Required work.
1 > According to the probability simplex documentation, the Fisher-Rao metric used by the manifold is equivalent to the metric induced by embedding the simplex in which sphere?
2 > Quote a passage from the probability simplex documentation word for word, beginning at the words "ProbabilitySimplex(n::Int; boundary::Symbol=:open)" and stopping after the words "the probability simplex.".

Excerpted passage.
Segment Open
The probability simplex

Manifolds.FisherRaoMetric — Type

FisherRaoMetric <: AbstractMetric

The Fisher-Rao metric or Fisher information metric is a particular Riemannian metric which can be defined on a smooth statistical manifold, i.e., a smooth manifold whose points are probability measures defined on a common probability space.

See for example the ProbabilitySimplex.

source

Manifolds.ProbabilitySimplex — Type

ProbabilitySimplex{n,boundary} <: AbstractDecoratorManifold{𝔽}

The (relative interior of) the probability simplex is the set

\[Δ^n := \biggl\{ p ∈ ℝ^{n+1}\ \big|\ p_i > 0 \text{ for all } i=1,…,n+1, \text{ and } ⟨\mathbb{1},p⟩ = \sum_{i=1}^{n+1} p_i = 1\biggr\},\]

where $\mathbb{1}=(1,…,1)^{\mathrm{T}}∈ ℝ^{n+1}$ denotes the vector containing only ones.

If boundary is set to :open, then the object represents an open simplex. Otherwise, that is when boundary is set to :closed, the boundary is also included:

\[\hat{Δ}^n := \biggl\{ p ∈ ℝ^{n+1}\ \big|\ p_i \geq 0 \text{ for all } i=1,…,n+1, \text{ and } ⟨\mathbb{1},p⟩ = \sum_{i=1}^{n+1} p_i = 1\biggr\},\]

This set is also called the unit simplex or standard simplex.

The tangent space is given by

\[T_pΔ^n = \biggl\{ X ∈ ℝ^{n+1}\ \big|\ ⟨\mathbb{1},X⟩ = \sum_{i=1}^{n+1} X_i = 0 \biggr\}\]

The manifold is implemented assuming the Fisher-Rao metric for the multinomial distribution, which is equivalent to the induced metric from isometrically embedding the probability simplex in the $n$-sphere of radius 2. The corresponding diffeomorphism $\varphi: \mathbb Δ^n → \mathcal N$, where $\mathcal N \subset 2𝕊^n$ is given by $\varphi(p) = 2\sqrt{p}$.

This implementation follows the notation in [APSS17].

Constructor

ProbabilitySimplex(n::Int; boundary::Symbol=:open)

source

Base.exp — Method

exp(M::ProbabilitySimplex, p, X)

Compute the exponential map on the probability simplex.

\[\exp_pX = \frac{1}{2}\Bigl(p+\frac{X_p^2}{\lVert X_p \rVert^2}\Bigr) + \frac{1}{2}\Bigl(p - \frac{X_p^2}{\lVert X_p \rVert^2}\Bigr)\cos(\lVert X_p\rVert) + \frac{1}{\lVert X_p \rVert}\sqrt{p}\sin(\lVert X_p\rVert),\]

where $X_p = \frac{X}{\sqrt{p}}$, with its division meant elementwise, as well as for the operations $X_p^2$ and $\sqrt{p}$.
Segment Closed
Records supplied.
Segment Open
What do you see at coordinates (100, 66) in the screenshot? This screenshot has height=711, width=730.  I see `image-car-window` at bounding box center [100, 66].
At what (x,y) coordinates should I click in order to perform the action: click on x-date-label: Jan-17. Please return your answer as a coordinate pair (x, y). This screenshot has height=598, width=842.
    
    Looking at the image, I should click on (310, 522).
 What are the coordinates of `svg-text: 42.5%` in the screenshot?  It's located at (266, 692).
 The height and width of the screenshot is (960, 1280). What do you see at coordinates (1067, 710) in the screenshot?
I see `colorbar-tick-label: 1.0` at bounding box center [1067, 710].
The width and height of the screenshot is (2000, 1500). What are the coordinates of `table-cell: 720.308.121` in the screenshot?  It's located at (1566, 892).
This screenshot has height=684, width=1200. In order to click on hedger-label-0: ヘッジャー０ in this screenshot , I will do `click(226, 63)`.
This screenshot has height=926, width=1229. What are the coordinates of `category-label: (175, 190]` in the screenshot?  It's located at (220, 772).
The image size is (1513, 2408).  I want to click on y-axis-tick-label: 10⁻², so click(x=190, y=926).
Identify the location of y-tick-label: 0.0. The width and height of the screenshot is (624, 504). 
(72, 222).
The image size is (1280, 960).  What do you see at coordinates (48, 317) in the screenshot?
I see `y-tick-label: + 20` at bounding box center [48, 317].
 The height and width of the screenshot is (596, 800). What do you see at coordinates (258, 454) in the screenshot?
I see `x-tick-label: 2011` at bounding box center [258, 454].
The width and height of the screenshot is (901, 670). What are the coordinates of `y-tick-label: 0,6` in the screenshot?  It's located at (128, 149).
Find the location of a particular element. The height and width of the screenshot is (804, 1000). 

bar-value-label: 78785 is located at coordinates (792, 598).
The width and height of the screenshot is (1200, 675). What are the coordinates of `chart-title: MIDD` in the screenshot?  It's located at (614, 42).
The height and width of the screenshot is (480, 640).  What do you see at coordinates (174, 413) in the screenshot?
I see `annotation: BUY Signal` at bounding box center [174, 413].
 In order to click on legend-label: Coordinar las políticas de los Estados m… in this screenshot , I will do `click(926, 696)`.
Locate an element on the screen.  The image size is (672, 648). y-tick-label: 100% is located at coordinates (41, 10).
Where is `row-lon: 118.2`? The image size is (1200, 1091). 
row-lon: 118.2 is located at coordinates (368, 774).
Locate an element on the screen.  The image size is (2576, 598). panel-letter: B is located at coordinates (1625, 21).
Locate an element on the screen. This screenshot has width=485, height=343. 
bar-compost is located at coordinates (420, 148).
Segment Closed
Set of answers.
1 > The $n$-sphere of radius 2.

2 >
ProbabilitySimplex(n::Int; boundary::Symbol=:open)

source

Base.exp — Method

exp(M::ProbabilitySimplex, p, X)

Compute the exponential map on the probability simplex.